Echo back the lines that run from the one containing "Click the search" through the end of the records, with both ends included.

-- Start Entries shown --

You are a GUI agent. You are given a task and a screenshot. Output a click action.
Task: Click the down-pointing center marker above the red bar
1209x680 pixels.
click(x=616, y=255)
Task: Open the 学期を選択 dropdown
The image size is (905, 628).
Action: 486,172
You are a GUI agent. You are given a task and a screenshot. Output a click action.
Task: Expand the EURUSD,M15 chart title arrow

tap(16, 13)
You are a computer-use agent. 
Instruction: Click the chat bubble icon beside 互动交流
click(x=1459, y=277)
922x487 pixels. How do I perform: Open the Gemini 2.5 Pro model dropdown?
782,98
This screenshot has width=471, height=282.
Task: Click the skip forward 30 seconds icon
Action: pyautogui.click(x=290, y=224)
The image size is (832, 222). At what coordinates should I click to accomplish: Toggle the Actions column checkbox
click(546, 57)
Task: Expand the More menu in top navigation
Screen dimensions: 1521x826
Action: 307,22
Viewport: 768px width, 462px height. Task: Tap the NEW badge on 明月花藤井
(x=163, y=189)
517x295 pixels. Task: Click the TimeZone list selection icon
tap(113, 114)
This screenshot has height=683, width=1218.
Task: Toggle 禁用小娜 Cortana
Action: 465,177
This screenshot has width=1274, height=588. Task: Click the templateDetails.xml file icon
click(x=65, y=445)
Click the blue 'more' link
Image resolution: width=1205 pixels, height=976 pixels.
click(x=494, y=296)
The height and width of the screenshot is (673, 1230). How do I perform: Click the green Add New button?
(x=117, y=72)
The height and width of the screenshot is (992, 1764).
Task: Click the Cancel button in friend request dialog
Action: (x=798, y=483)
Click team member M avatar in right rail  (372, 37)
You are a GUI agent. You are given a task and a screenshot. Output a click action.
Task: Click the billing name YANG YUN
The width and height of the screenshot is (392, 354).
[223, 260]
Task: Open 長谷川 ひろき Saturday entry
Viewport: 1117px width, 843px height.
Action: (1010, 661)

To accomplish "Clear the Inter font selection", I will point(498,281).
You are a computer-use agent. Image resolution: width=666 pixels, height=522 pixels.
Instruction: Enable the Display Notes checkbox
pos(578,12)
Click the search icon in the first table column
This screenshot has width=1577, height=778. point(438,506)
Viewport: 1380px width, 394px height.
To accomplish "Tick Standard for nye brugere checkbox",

-- End Entries shown --

- _Task solution_
Click the search icon in the first table column
This screenshot has width=1577, height=778. point(438,506)
Viewport: 1380px width, 394px height.
To accomplish "Tick Standard for nye brugere checkbox",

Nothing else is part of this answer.